Your parents weren't going to magically start to care for you just because of some bruises, not when you had come home with far worse and they still hadn't cared. You didn't exist to them, their lives only revolved around Lila, the sun to their earths.

Picking up a plastic figurine from the ratty old desk you had inherited from your brother, you launch it across the room and directly into the wall. With a pop, the head of the Captain America figurine separates from the body, rolling across the hardwood floor almost mockingly.

When the realization of what you'd done hit, you dropped down to your knees with a thud. Picking up the scratched and broken toy off the floor, you clutch the parts to your chest tightly like they would disappear if you loosened your hold ever so slightly.

How could you break the only thing your brother had ever given you? 'Keep it safe for me, yeah?' He told you when he left the house you grew up in the last time, he had said that he didn't need it where he was going. You knew in the back of your mind that he wouldn't care about the broken state of the toy, but the overwhelming and conflicting feelings waging a war inside you amplified your emotions tenfold.

You weren't used to this, crying.
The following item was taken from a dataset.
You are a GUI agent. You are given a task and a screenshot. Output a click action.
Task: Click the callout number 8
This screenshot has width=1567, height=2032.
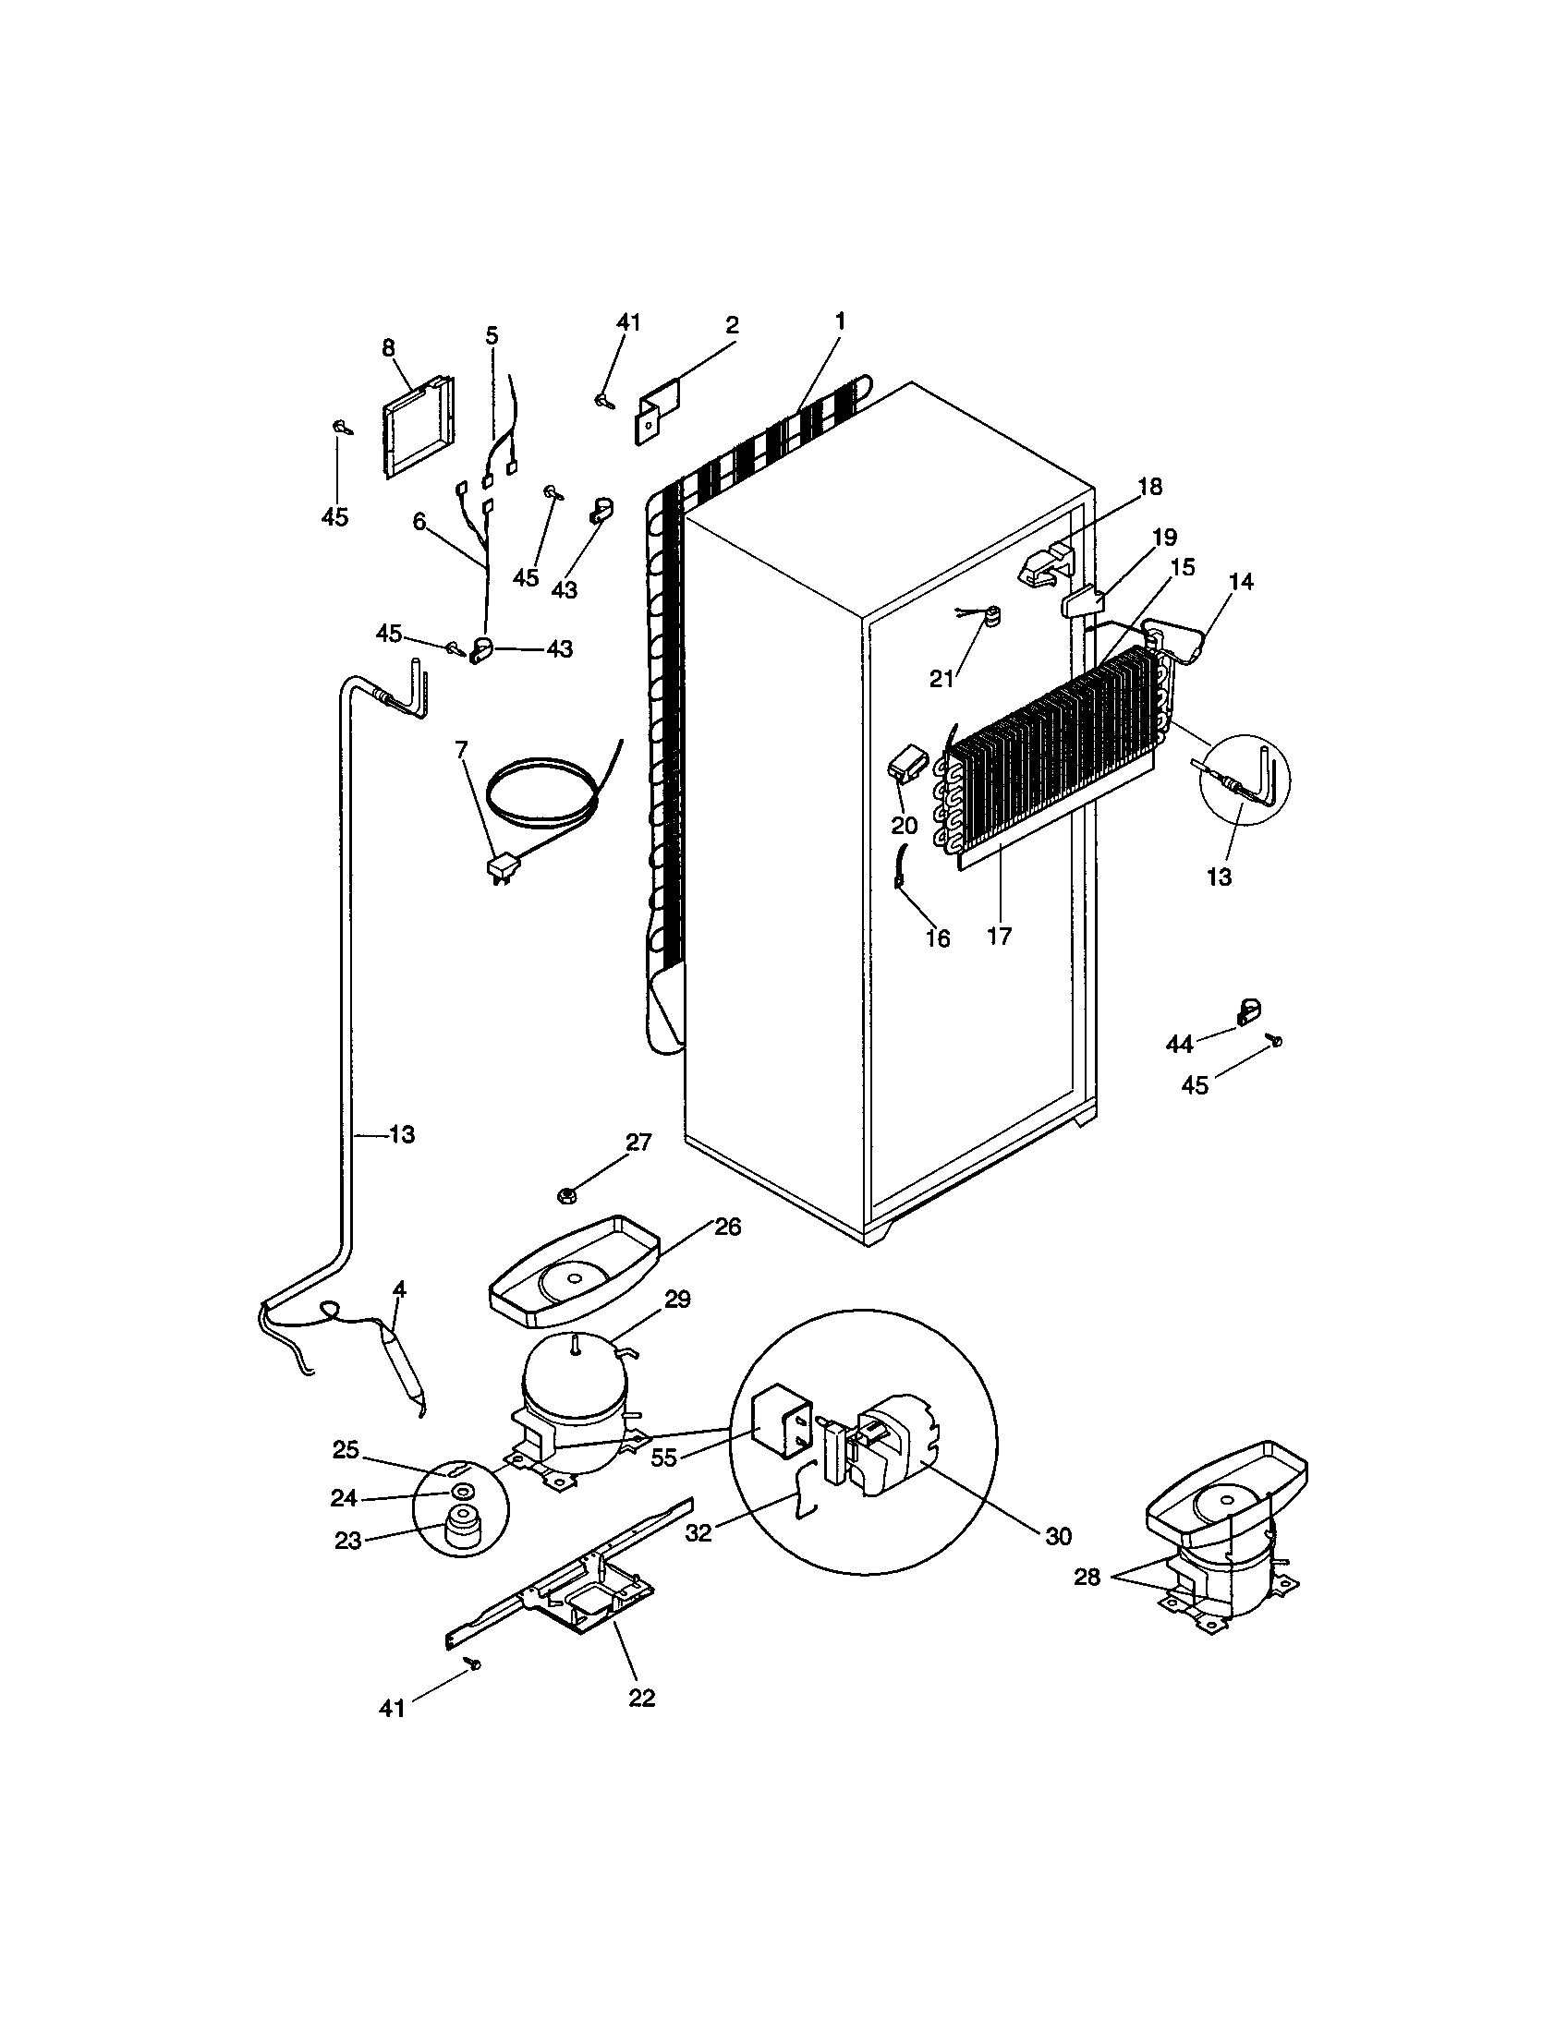388,348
No, it was much easier to compartmentalize your feelings, to experience your feelings rationally and not as emotionally as you just had.

But it seems like the feelings were far too strong this time, creating an earthquake of sorts in your mind that opened all the drawers of the imaginative dresser where you stored all your emotions. And so they hit you all at once, all the negative emotions and thoughts crashing into you like powerful waves.

Eventually there were no tears left to fall, empty sobs escaping your mouth every now and then, face buried in your knees with your back up against the wall. Breathing in deeply, you lean your head back against the colorless wall, wishing you could be anywhere but there at that moment.

Bringing your hands up to your face, they slowly fall back down to your sides, your muscles relaxing for the first time since you had come home. There was no point in just sitting there and sulking, the pitch not too far from your house calling your name.